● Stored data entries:
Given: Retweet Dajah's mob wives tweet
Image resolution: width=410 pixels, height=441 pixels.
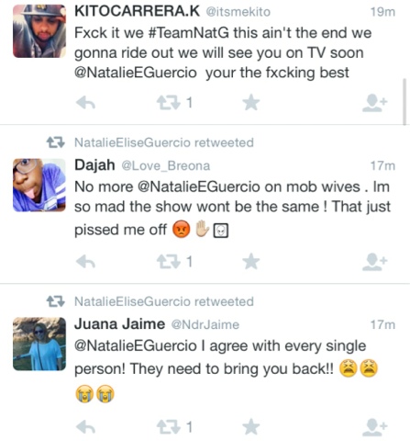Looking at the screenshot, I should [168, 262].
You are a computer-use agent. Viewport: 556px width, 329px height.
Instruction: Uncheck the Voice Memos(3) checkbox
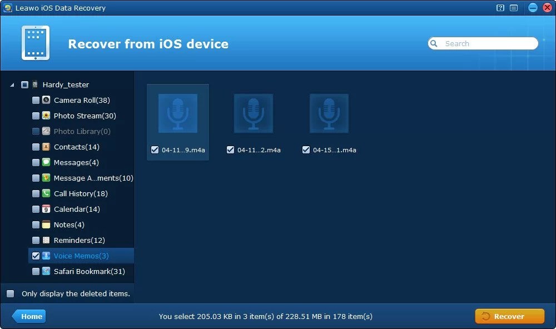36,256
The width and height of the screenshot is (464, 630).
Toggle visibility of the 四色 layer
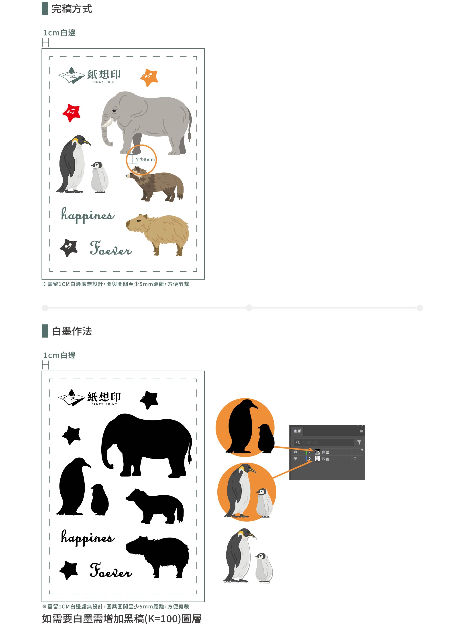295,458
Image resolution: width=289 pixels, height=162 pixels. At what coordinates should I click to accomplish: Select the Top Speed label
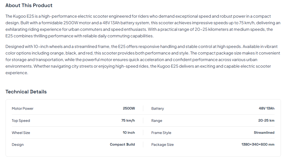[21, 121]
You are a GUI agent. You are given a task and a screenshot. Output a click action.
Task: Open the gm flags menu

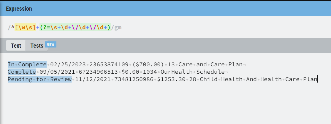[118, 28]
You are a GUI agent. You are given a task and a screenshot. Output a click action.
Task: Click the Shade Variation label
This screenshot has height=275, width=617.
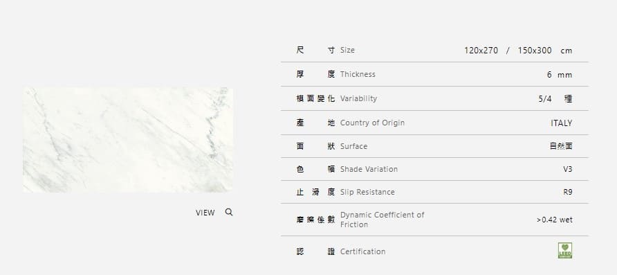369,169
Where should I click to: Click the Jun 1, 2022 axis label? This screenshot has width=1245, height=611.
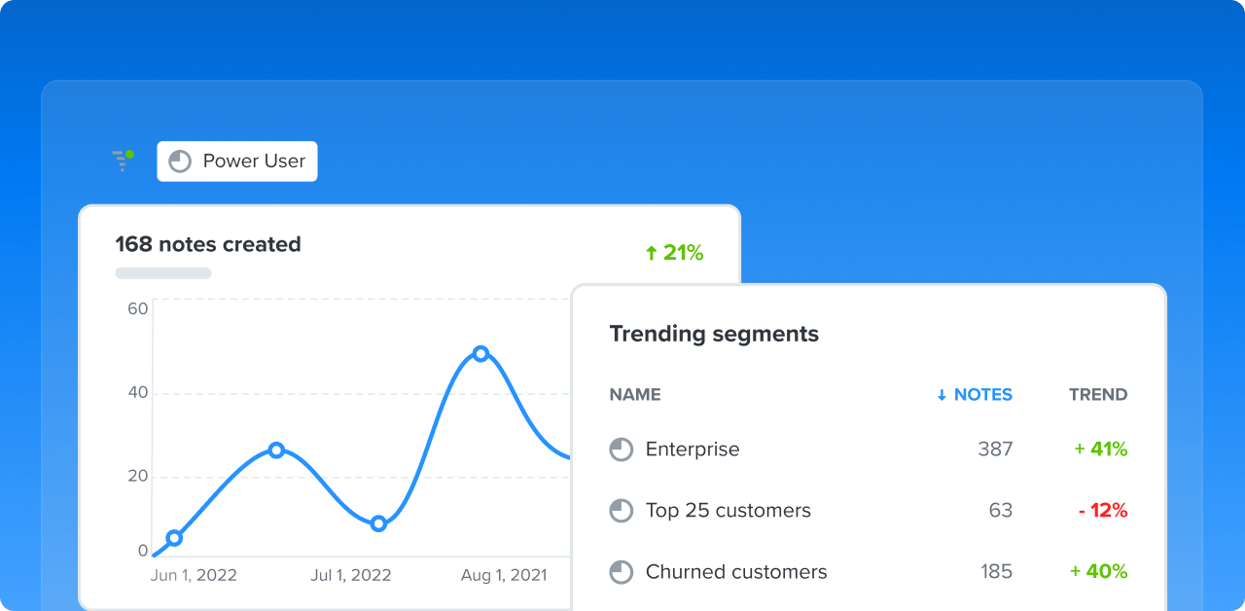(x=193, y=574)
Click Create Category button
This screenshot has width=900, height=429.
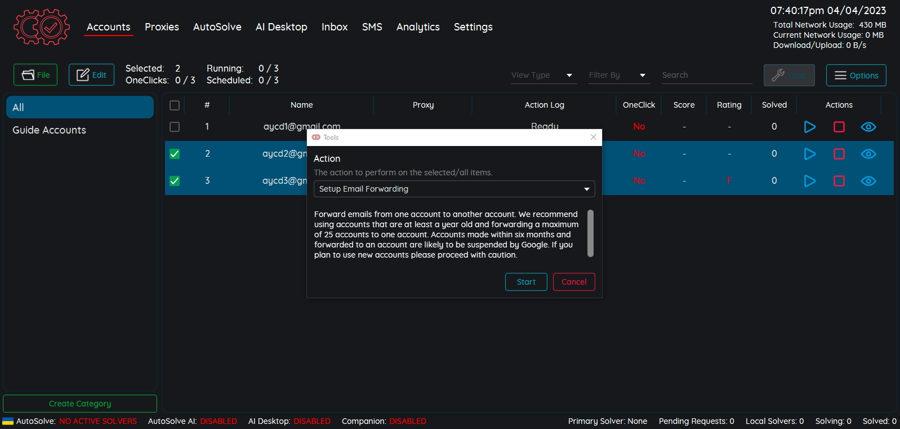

● What the task asks: Apart from the pictures, all of the data should be repeated exactly.

● Output of the exercise:
Given: Retweet Dajah's mob wives tweet
Image resolution: width=410 pixels, height=441 pixels.
Looking at the screenshot, I should [168, 262].
You are a computer-use agent. Viewport: 556px width, 329px height.
Instruction: Uncheck the Voice Memos(3) checkbox
36,256
The width and height of the screenshot is (464, 630).
Toggle visibility of the 四色 layer
295,458
Image resolution: width=289 pixels, height=162 pixels. At what coordinates should I click to accomplish: Select the Top Speed label
[21, 121]
You are a GUI agent. You are given a task and a screenshot. Output a click action.
Task: Open the gm flags menu

[118, 28]
You are a GUI agent. You are given a task and a screenshot. Output a click action.
Task: Click the Shade Variation label
This screenshot has height=275, width=617.
369,169
Where should I click to: Click the Jun 1, 2022 axis label? This screenshot has width=1245, height=611.
(x=193, y=574)
Click Create Category button
This screenshot has width=900, height=429.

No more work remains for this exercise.